Financial Times, December 22 2010
By Shirley Apthorp
Beethoven: Fidelio, Bayerische Staatsoper, 21. Dezember 2010
Fidelio, Bavarian State Opera, Munich
 
Rape, murder, raw alcohol – nihilistic Catalan stage director Calixto Bieito’s signature tropes are his stock-in-trade. But how would he work them into Beethoven’s Fidelio? In the lead-up to his debut at the Bavarian State Opera, the Munich press predicted storms of boos even before the event.

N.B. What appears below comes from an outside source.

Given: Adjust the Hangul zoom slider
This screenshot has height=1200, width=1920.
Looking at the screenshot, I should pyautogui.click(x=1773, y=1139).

We did not have to wait long. Early in their first duet, Jaquino begins to rape Marzelline. She then smears her face with lipstick, another Bieito hallmark. Later, Rocco drinks schnapps from the bottle, and forces the alcohol down Florestan’s throat. Pizarro merely brandishes his knife. It is Don Fernando who most glories in sadism, outfitted as the Joker from Batman and shooting Florestan.

In fact, the violence that viewers have come to expect from Bieito was so muted that it became almost incidental in this Fidelio. Some heckling from the audience accompanied Bieito’s long interpolated scenes, but conductor Daniele Gatti earned more explicit boos than the director. What had been billed as shocking turned out to be simply abstruse.

Rebecca Ringst has constructed a huge labyrinth for this Fidelio, an Escher-esque prison of the mind in which all the characters are trapped. Bieito and his team have replaced Sonnleithner’s spoken dialogue with oblique quotes from Argentinian author Jorge Luis Borges, the gist of which is none of us is free. There is no utopia in this grim vision of Beethoven’s “freedom” opera.

Ringst’s set, exquisitely lit by Reinhard Traub, is beautiful, associative and loud. The physicality of Bieito’s agile supernumeraries as they clamber about an open cage comes at the price of endless clanks and bangs. It is hard to work out what Bieito is trying to say.

Jonas Kaufmann as Florestan is the main drawcard. He does not disappoint, scaling the main aria’s terrifying heights. Anja Kampe is a Leonore of impressive vocal stature. Wolfgang Koch and Franz-Josef Selig are endearingly seedy as Pizarro and Rocco. The chorus is strong. Gatti’s direction has structure and punch. It is not revelatory, but the booing seems unnecessarily brutal.